**文件摘錄:**
>>>>
上次有人做一桌專門為妳而煮的菜是什麼時候?

教師節前一天,也在上海的外公打電話給我,問我明天來不來家裡。我說,週末吧,星期四五從早忙到晚,星期三可能要好好養精蓄銳一下。

外公停頓了一下,然後說:「明天是妳生日啊。」

啊對呀,我都忘了。

其實已經很久沒有被人提醒生日是何時了,去年是悄悄的和家人一起跟著中秋節烤肉過掉了,再上次我也完全不記得了,只記得剛回台灣那年有兩個朋友帶著親手做的蛋糕和蛋黃酥,一起去吃了燒烤,還在豆漿店吃了蛋糕。

外婆煎了六個蛋,說生日要吃兩個蛋,放在那一鍋燒酒雞上,又弄了一大碗我不到兩歲就會吃的皮蛋豆腐,再來是黃豆豬腳跟花枝炒扁豆。接著又給我打包了一大堆回家,又可以吃好幾天。

吃飽飯後又從冰箱拿出一個巧克力慕斯水果蛋糕,說是昨天才做好去拿的。

已經完全想不起來上次被別人這樣記著我的生日又幫我過是什麼時候了。

而我的生日願望就只是希望他們兩人都能一直健健康康的,也沒什麼別的了。
<<<<
**本題任務:**
請判斷下列三項敘述是否與本文相符,逐項回答「是」或「否」,並一字不差地引用本文中作為判斷依據的文字。
1. 外公在電話中提醒敘述者,隔天是敘述者的生日。
2. 外婆為生日餐煎了兩個蛋。
3. 飯後拿出的蛋糕是當天才做好去拿的。
所附清單與本文內容並無關聯。

**資料摘錄:**
>>>>
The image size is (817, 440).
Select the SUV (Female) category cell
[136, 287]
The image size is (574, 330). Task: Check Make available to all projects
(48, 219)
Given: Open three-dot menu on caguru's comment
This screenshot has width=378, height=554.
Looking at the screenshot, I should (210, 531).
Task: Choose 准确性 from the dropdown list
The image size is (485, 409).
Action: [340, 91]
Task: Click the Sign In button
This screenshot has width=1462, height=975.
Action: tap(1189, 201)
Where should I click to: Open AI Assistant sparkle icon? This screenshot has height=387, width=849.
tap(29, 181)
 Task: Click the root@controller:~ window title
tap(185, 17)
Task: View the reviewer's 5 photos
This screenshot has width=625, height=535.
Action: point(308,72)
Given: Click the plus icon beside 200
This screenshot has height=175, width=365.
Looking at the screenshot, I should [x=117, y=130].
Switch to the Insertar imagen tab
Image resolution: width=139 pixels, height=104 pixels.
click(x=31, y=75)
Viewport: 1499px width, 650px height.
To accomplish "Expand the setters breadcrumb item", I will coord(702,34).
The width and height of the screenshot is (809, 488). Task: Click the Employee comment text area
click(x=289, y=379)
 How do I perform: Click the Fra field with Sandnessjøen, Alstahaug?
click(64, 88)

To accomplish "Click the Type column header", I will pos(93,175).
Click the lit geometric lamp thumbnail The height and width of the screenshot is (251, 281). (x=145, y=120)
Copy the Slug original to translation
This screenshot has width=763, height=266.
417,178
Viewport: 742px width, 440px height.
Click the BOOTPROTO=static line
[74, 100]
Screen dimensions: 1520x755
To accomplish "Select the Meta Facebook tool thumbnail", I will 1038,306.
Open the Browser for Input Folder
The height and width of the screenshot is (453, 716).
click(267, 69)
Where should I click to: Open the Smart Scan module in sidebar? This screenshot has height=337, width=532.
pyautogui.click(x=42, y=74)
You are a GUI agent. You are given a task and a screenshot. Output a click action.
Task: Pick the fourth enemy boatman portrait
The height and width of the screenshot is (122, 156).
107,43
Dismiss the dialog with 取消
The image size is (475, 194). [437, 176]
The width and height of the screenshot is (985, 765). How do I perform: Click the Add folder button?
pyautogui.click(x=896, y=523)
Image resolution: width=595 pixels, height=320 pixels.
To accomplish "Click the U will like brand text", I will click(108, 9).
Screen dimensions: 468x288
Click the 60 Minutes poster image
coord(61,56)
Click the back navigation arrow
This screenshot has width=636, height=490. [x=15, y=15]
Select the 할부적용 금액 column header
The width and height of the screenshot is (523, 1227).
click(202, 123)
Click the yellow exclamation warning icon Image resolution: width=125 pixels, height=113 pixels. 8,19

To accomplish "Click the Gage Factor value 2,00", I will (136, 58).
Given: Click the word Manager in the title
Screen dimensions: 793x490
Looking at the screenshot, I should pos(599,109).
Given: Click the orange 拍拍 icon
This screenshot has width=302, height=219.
<<<<
**作答結果:**
1. 是。「明天是妳生日啊。」
2. 否。「外婆煎了六個蛋」
3. 否。「說是昨天才做好去拿的。」